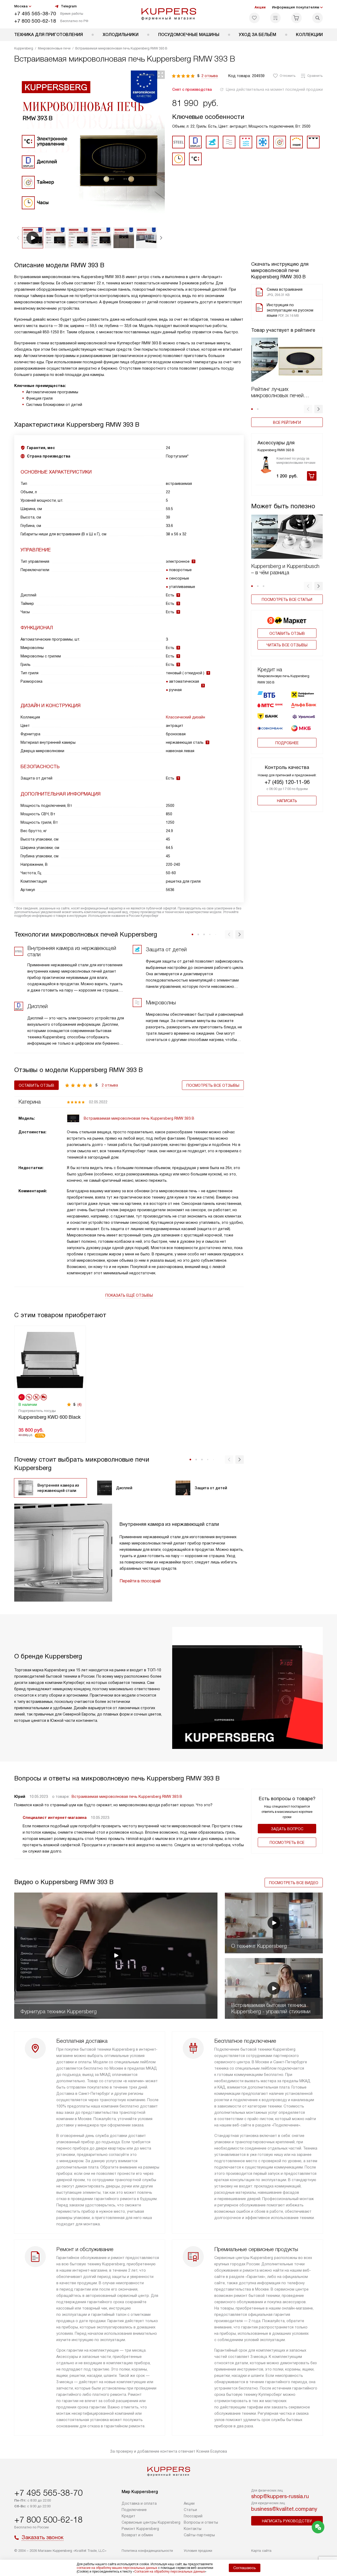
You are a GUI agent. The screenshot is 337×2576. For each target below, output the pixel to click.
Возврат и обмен (137, 2535)
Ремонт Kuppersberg (140, 2529)
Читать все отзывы (287, 645)
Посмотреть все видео (293, 1883)
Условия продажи (198, 2551)
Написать (287, 801)
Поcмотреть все (287, 1842)
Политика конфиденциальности (147, 2551)
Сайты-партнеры (199, 2535)
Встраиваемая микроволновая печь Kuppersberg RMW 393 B (127, 1796)
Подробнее (287, 743)
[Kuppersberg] (168, 14)
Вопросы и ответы (201, 2522)
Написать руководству (287, 2521)
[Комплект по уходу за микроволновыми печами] (265, 464)
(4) (79, 1404)
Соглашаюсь (244, 2568)
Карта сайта (261, 2551)
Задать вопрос (287, 1829)
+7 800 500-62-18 (35, 21)
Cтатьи (190, 2510)
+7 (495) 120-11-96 (287, 782)
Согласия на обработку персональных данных (169, 2571)
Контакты (192, 2529)
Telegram (69, 6)
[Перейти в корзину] (296, 18)
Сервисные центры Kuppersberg (151, 2522)
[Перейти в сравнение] (275, 18)
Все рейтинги (287, 422)
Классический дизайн (185, 717)
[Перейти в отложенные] (254, 18)
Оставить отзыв (287, 633)
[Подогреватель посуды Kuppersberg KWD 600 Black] (50, 1359)
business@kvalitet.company (284, 2509)
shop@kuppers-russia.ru (280, 2496)
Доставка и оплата (139, 2503)
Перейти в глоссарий (140, 1581)
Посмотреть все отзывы (212, 1085)
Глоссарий (193, 2516)
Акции (260, 7)
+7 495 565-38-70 (35, 13)
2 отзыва (209, 76)
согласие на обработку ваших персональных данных (117, 2568)
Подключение (134, 2510)
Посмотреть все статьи (287, 599)
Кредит (128, 2516)
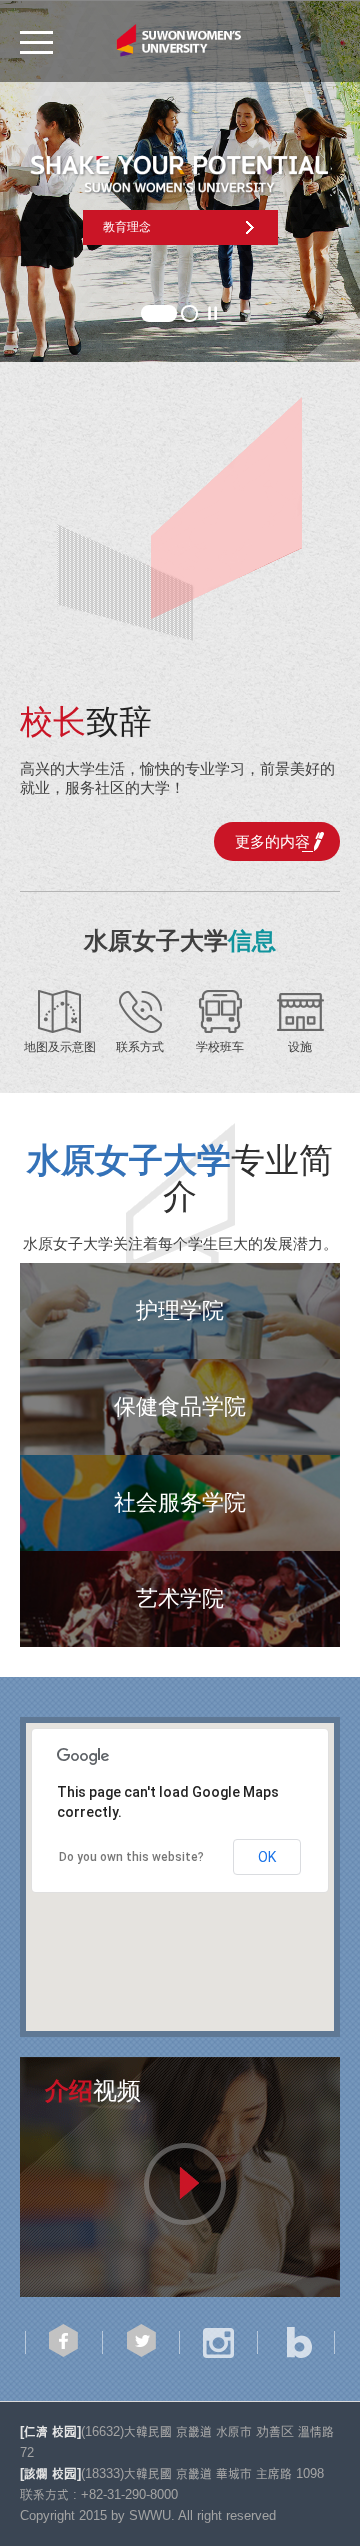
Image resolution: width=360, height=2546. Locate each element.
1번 (159, 313)
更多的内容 (272, 841)
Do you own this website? (131, 1857)
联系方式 (140, 1047)
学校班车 (220, 1047)
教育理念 (127, 227)
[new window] (180, 2177)
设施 (300, 1047)
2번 (189, 313)
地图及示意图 (60, 1047)
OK (267, 1857)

Problem details:
Repeat the material verbatim. Do not carry over any picture.

Exercise output:
You are a GUI agent. The screenshot is 337×2576. For each target below, output the pixel to click.
Возврат и обмен (137, 2535)
Ремонт Kuppersberg (140, 2529)
Читать все отзывы (287, 645)
Посмотреть все видео (293, 1883)
Условия продажи (198, 2551)
Написать (287, 801)
Поcмотреть все (287, 1842)
Политика конфиденциальности (147, 2551)
Сайты-партнеры (199, 2535)
Встраиваемая микроволновая печь Kuppersberg RMW 393 B (127, 1796)
Подробнее (287, 743)
[Kuppersberg] (168, 14)
Вопросы и ответы (201, 2522)
Написать руководству (287, 2521)
[Комплект по уходу за микроволновыми печами] (265, 464)
(4) (79, 1404)
Соглашаюсь (244, 2568)
Карта сайта (261, 2551)
Задать вопрос (287, 1829)
+7 800 500-62-18 (35, 21)
Cтатьи (190, 2510)
+7 (495) 120-11-96 (287, 782)
Согласия на обработку персональных данных (169, 2571)
Контакты (192, 2529)
Telegram (69, 6)
[Перейти в корзину] (296, 18)
Сервисные центры Kuppersberg (151, 2522)
[Перейти в сравнение] (275, 18)
Все рейтинги (287, 422)
Классический дизайн (185, 717)
[Перейти в отложенные] (254, 18)
Оставить отзыв (287, 633)
[Подогреватель посуды Kuppersberg KWD 600 Black] (50, 1359)
business@kvalitet.company (284, 2509)
shop@kuppers-russia.ru (280, 2496)
Доставка и оплата (139, 2503)
Перейти в глоссарий (140, 1581)
Посмотреть все отзывы (212, 1085)
Глоссарий (193, 2516)
Акции (260, 7)
+7 495 565-38-70 (35, 13)
2 отзыва (209, 76)
согласие на обработку ваших персональных данных (117, 2568)
Подключение (134, 2510)
Посмотреть все статьи (287, 599)
Кредит (128, 2516)
Image resolution: width=360, height=2546. Locate each element.
1번 (159, 313)
更多的内容 (272, 841)
Do you own this website? (131, 1857)
联系方式 (140, 1047)
学校班车 (220, 1047)
教育理念 (127, 227)
[new window] (180, 2177)
设施 (300, 1047)
2번 (189, 313)
地图及示意图 (60, 1047)
OK (267, 1857)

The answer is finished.